**Work request 1:**
Reproduce, word for word, the portion of the hockey trades article that opens with the words containing "Who was the" and closes with "cheeky on Twitter.".
**Work request 2:**
For each statement below, state whether the hockey trades article agrees with it. Answer yes or no, and quote the words of the article that decide it.
(a) The Hawks sent Henri Jokiharju to Buffalo in exchange for Alexander Nylander.
(b) The Lucic-for-Neal trade included a conditional second-round pick.
(c) The article lists the Jones-for-Johansen trade among those that did not work out for both teams.

**Source extract:**

════════

Who was the worst player to ever be traded one-for-one for a future Hall of Famer?

While there hasn’t been a ton of big news over the last few weeks, we have seen a handful of trades. The Hawks made two of them, sending Artem Anisimov to Ottawa for Zack Smith and Henri Jokiharju to Buffalo for Alexander Nylander. And then there was the big one, last week’s Milan Lucic for James Neal swap.

That one led to Bob McKenzie getting a little bit cheeky on Twitter.

That’s a callback to this all-timer about the Taylor Hall deal, but it highlights something neat about the last few weeks of deals: They were all classic one-for-ones.

I’ve always loved the humble one-for-one trade. I can appreciate the occasional nine-player blockbuster as much as the next guy, but there’s just something about the simplicity of one player going each way in a deal. It’s the sports equivalent of buying something with exact change. No draft picks, no prospects, no list of depth guys or fringe minor leaguers to balance out the ledger. Just two players switching teams, and two GMs betting that their new guy will be better than their old one.

The Lucic-for-Neal trade might not stay a one-for-one, thanks to the inclusion of a truly spectacular conditional third-round pick. But for now, it can be included in a category with a rich if uneven history. Crack open the NHL record books, and you’ll find one-for-one trades that include multiple Hall of Famers (Pronger-for-Shanahan, Sawchuk-for-Bucyk), very good players (Middleton-for-Hodge) and current-day stars (Weber-for-Subban). Some of them worked out great for both teams (Jones-for-Johansen). Some of them very much did not (Hall-for-Larsson, Rask-for-Raycroft, Naslund-for-Stojanov).

But today, I want to go in a slightly different direction, with what might seem like a weird question: Who’s the least successful player to ever be traded straight up in a one-for-one deal for a future Hall of Famer?

At first glance, you’d think the list would be a pretty short one. After all, future Hall of Famers tend to be pretty good. You’d figure that if you were going to be traded for one, you’d have to be pretty good too. And usually, yeah, that turns out to be the case. But not always, because this is the NHL. Sometimes circumstances get weird and stuff happens.

════════

**Data provided:**
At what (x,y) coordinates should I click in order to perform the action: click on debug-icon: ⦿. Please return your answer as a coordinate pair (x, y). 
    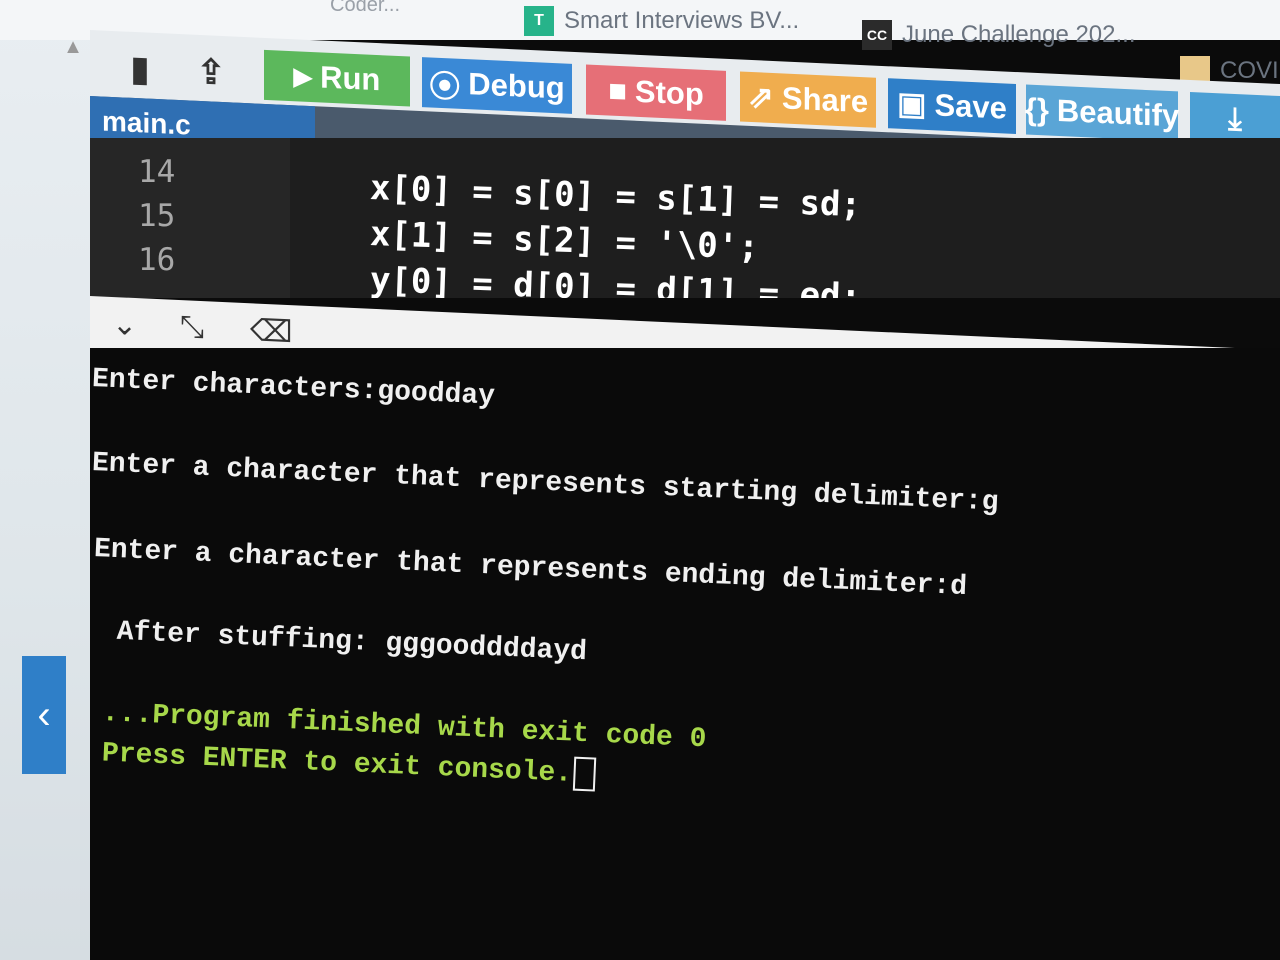
    Looking at the image, I should click on (445, 86).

════════

**Worked solution 1:**
Who was the worst player to ever be traded one-for-one for a future Hall of Famer?

While there hasn’t been a ton of big news over the last few weeks, we have seen a handful of trades. The Hawks made two of them, sending Artem Anisimov to Ottawa for Zack Smith and Henri Jokiharju to Buffalo for Alexander Nylander. And then there was the big one, last week’s Milan Lucic for James Neal swap.

That one led to Bob McKenzie getting a little bit cheeky on Twitter.

**Worked solution 2:**
(a) Yes: "Henri Jokiharju to Buffalo for Alexander Nylander"
(b) No: "the inclusion of a truly spectacular conditional third-round pick"
(c) No: "Some of them worked out great for both teams (Jones-for-Johansen)."